Jamshidi Javad, Abdollahi Shokoufeh, Ghaedi Hamid, Alehabib Elham, Tafakhori Abbas, Alinaghi Somayeh, Chapi Marjan, Johari Amir Hossein, Darvish Hossein
Noncommunicable Diseases Research Center, Fasa University of Medical Sciences, Fasa, Iran; Department of Medical Genetics, Fasa University of Medical Sciences, Fasa, Iran.
Department of Medical Genetics, Shiraz University of Medical Sciences, Shiraz, Iran.
Eur J Med Genet. 2017 Nov;60(11):578-582. doi: 10.1016/j.ejmg.2017.08.006. Epub 2017 Aug 12.
Waardenburg anophthalmia syndrome (WAS) is a rare disorder that mostly affects the eyes and distal limbs. In the current study we reported two Iranian patients with WAS. The first case was a 26-year-old girl with unilateral anophthalmia, bilateral camptodactyly and clinodactyly in her hands, oligodactly in her left foot and syndactyly of the second to fifth toes in her right foot. She also had severe hearing loss in both ears. The second case was a 12-year-old boy with bilateral anophthalmia, camptodactyly in his right hand, oligodactyly in his foot, clubfoot, and cryptorchidism. Both patients were mentally normal. To detect the causative mutation all exons and exon-intron boundaries of SMOC1 gene were sequenced in patients and other normal family members. We found a homozygous missense mutation (NM_001034852.2(SMOC1):c.367T > C) in exon 3 of SMOC1 gene in both patients. As the mutation segregated with the disease in the family, it should be the causative mutation. Our study extended the mutation spectrum of SMOC1 gene related to WAS.

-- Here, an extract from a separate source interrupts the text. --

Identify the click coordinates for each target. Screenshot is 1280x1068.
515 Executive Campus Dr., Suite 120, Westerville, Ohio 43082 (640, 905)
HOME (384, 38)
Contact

瓦登伯革无眼畸形综合征(WAS)是一种罕见疾病,主要影响眼睛和四肢远端。在本研究中,我们报告了两名患有WAS的伊朗患者。首例患者为一名26岁女孩,单侧无眼畸形,双手双侧屈曲指和斜指,左脚少指畸形,右脚第二至五趾并指畸形。她双耳还伴有严重听力损失。第二例患者是一名12岁男孩,双侧无眼畸形,右手屈曲指畸形,足部少指畸形,马蹄内翻足,隐睾。两名患者智力均正常。为检测致病突变,我们对患者及其正常家庭成员的SMOC1基因所有外显子和外显子-内含子边界进行了测序。我们在两名患者的SMOC1基因第3外显子中均发现了一个纯合错义突变(NM_001034852.2(SMOC1):c.367T>C)。由于该突变在家族中与疾病共分离,因此应为致病突变。我们的研究扩展了与WAS相关的SMOC1基因的突变谱。